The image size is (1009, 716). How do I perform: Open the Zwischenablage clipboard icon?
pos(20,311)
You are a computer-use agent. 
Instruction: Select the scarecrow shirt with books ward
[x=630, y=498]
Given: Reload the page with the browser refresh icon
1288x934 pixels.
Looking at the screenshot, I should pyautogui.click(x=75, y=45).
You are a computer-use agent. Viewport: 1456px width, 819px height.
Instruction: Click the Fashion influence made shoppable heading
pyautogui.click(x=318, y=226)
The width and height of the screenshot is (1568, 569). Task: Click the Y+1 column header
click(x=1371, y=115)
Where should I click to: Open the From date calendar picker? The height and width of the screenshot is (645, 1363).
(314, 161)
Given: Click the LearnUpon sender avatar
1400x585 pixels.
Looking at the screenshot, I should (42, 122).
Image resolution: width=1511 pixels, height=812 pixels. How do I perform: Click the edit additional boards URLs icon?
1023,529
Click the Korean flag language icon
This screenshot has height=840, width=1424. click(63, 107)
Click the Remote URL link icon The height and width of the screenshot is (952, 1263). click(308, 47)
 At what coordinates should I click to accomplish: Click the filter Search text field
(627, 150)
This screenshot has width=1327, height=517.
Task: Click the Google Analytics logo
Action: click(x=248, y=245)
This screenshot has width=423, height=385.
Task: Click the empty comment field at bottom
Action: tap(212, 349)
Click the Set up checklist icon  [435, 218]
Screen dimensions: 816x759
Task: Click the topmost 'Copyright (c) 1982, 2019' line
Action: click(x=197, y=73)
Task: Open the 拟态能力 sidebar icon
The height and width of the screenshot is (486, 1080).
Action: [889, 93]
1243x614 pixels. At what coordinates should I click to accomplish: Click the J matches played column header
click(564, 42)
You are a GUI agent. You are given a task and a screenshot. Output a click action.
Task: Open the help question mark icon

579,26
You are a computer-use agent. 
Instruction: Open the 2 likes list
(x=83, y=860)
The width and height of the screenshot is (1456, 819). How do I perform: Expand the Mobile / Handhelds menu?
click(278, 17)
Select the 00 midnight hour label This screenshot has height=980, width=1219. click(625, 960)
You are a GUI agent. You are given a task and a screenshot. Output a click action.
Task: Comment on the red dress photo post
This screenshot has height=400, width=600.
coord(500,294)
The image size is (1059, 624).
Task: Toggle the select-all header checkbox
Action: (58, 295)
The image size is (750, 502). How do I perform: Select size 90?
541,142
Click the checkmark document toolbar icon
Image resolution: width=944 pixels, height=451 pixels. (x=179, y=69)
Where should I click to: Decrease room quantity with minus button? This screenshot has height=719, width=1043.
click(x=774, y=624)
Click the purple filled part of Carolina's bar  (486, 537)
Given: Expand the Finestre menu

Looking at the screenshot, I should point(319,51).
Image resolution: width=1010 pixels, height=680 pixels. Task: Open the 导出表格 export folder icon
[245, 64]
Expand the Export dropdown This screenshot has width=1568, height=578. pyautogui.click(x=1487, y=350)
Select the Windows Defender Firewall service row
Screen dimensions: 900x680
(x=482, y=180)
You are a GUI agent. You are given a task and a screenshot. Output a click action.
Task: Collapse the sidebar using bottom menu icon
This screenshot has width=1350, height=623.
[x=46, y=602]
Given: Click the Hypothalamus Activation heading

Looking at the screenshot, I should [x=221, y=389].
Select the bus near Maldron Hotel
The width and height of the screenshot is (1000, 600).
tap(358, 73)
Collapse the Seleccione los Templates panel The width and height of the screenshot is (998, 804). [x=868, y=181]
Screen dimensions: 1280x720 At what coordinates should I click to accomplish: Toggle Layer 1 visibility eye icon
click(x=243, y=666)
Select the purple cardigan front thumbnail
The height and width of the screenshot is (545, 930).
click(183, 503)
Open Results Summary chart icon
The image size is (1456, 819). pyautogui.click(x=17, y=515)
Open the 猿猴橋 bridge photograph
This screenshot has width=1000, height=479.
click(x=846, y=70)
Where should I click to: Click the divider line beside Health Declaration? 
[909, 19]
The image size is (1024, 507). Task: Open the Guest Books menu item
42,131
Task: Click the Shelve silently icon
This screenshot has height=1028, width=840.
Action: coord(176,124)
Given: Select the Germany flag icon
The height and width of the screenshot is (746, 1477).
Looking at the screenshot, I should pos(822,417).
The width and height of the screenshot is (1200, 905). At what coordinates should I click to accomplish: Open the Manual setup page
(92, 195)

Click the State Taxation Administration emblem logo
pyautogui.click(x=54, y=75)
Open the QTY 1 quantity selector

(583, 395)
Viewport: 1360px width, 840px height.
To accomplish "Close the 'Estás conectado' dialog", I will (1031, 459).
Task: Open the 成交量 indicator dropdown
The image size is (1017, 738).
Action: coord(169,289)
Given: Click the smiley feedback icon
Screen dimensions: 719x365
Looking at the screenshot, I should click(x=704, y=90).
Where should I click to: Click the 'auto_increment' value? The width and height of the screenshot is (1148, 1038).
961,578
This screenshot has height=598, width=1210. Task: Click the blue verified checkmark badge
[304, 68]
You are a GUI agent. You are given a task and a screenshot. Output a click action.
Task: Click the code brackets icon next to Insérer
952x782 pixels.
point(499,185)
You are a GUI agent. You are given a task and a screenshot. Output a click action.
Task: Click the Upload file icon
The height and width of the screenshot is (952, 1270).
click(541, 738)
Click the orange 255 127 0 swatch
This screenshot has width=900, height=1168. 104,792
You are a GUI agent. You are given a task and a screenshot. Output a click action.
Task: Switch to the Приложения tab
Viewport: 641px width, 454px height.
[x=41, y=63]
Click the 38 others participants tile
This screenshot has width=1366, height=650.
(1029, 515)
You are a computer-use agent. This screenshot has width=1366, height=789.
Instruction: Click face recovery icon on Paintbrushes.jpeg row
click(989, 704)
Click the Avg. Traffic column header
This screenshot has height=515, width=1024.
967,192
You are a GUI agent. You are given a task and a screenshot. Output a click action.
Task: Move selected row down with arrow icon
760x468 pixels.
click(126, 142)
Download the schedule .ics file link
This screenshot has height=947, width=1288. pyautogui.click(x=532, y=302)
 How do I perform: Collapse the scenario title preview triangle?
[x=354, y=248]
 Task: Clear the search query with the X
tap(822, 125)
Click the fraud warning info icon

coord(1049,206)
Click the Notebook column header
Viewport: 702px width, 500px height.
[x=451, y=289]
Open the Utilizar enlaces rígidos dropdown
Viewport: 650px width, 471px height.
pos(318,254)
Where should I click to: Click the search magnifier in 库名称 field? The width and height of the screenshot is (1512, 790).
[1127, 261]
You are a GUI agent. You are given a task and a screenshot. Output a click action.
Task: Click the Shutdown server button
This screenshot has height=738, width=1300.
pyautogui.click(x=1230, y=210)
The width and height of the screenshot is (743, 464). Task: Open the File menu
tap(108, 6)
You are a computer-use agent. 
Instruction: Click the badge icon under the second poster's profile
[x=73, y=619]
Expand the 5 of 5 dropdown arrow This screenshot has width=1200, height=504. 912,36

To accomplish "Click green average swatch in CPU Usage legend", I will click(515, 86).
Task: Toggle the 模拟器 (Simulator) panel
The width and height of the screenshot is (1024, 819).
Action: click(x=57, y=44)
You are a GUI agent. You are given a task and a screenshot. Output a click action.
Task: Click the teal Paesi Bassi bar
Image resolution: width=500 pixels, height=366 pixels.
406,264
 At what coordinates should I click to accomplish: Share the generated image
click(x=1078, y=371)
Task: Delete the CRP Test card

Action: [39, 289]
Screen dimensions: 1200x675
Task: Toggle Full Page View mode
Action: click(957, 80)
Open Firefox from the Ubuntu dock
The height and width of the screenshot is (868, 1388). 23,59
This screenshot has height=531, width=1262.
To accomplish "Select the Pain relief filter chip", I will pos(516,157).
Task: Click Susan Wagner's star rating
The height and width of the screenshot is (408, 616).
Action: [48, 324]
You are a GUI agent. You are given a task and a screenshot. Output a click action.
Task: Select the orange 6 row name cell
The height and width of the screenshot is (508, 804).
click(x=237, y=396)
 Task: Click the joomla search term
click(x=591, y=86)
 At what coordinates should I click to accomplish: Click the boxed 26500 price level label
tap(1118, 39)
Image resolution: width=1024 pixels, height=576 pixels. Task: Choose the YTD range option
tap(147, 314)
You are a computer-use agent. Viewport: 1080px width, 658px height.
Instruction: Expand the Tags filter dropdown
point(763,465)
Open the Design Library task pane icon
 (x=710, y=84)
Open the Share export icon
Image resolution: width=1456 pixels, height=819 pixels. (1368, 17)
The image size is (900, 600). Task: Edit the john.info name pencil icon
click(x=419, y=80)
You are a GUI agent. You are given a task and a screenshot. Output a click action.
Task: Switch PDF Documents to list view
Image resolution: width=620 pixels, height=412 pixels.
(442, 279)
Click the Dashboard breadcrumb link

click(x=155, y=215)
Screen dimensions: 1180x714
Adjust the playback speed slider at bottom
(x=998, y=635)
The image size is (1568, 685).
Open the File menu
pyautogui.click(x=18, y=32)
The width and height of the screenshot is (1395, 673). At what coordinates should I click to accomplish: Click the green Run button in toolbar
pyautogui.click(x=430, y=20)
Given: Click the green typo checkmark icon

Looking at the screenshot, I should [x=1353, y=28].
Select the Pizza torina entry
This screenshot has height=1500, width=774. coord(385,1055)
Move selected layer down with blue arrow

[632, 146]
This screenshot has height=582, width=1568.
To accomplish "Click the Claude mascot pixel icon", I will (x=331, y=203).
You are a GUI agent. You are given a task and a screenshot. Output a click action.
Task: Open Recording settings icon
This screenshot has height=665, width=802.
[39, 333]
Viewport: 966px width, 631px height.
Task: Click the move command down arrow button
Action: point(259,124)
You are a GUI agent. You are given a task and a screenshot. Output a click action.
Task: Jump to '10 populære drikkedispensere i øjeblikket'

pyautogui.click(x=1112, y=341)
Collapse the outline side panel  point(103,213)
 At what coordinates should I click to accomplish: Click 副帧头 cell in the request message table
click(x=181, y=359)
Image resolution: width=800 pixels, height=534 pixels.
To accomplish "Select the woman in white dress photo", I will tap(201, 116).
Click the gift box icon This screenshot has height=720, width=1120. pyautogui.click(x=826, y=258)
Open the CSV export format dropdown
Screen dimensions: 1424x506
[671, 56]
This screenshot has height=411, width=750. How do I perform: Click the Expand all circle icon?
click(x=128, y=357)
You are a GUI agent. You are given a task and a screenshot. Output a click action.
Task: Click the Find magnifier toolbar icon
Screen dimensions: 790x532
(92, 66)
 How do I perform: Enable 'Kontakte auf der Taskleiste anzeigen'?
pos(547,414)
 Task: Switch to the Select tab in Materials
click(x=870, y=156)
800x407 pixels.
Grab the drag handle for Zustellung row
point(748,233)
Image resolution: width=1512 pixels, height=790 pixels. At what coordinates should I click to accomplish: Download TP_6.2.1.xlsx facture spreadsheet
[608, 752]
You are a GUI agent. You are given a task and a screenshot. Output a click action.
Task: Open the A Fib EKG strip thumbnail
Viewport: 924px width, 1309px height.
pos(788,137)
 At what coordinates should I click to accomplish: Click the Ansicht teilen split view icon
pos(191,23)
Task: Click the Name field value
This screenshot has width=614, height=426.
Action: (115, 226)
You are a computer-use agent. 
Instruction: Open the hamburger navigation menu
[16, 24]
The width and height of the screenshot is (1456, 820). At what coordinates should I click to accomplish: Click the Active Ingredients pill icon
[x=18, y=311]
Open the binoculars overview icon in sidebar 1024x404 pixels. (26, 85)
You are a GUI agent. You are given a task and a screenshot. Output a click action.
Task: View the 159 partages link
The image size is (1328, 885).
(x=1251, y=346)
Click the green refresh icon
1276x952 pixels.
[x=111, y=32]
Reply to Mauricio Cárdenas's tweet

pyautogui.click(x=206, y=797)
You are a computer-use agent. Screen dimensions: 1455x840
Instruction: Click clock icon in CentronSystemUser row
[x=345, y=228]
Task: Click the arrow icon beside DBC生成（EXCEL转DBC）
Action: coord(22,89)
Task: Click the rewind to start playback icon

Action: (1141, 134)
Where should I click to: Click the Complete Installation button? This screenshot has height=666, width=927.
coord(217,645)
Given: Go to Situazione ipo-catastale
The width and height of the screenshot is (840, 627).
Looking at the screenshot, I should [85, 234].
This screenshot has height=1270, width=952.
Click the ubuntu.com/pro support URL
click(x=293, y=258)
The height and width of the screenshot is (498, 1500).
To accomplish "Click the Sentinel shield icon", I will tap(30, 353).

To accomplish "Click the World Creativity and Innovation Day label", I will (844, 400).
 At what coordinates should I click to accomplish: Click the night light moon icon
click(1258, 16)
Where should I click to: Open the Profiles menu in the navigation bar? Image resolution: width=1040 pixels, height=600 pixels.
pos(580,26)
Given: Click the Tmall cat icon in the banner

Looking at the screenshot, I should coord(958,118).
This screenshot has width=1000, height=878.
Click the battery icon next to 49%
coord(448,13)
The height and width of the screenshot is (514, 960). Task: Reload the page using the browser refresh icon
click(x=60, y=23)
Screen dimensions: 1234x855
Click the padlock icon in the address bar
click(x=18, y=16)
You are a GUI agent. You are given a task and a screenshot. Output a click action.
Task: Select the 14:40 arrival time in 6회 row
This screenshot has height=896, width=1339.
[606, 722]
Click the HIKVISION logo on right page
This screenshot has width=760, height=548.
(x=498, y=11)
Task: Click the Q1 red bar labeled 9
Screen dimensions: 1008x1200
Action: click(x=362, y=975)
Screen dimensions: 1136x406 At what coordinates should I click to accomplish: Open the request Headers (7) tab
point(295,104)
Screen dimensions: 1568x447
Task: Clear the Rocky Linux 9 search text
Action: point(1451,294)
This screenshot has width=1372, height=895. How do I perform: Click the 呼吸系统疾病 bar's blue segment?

**Aim:** Reproduce the rows word for word, from the beginning of the rows up to and including the line containing "Looking at the screenshot, I should (42, 122).".

**Result for this exercise:**
The image size is (1009, 716). How do I perform: Open the Zwischenablage clipboard icon?
pos(20,311)
You are a computer-use agent. 
Instruction: Select the scarecrow shirt with books ward
[x=630, y=498]
Given: Reload the page with the browser refresh icon
1288x934 pixels.
Looking at the screenshot, I should pyautogui.click(x=75, y=45).
You are a computer-use agent. Viewport: 1456px width, 819px height.
Instruction: Click the Fashion influence made shoppable heading
pyautogui.click(x=318, y=226)
The width and height of the screenshot is (1568, 569). Task: Click the Y+1 column header
click(x=1371, y=115)
Where should I click to: Open the From date calendar picker? The height and width of the screenshot is (645, 1363).
(314, 161)
Given: Click the LearnUpon sender avatar
1400x585 pixels.
Looking at the screenshot, I should (42, 122).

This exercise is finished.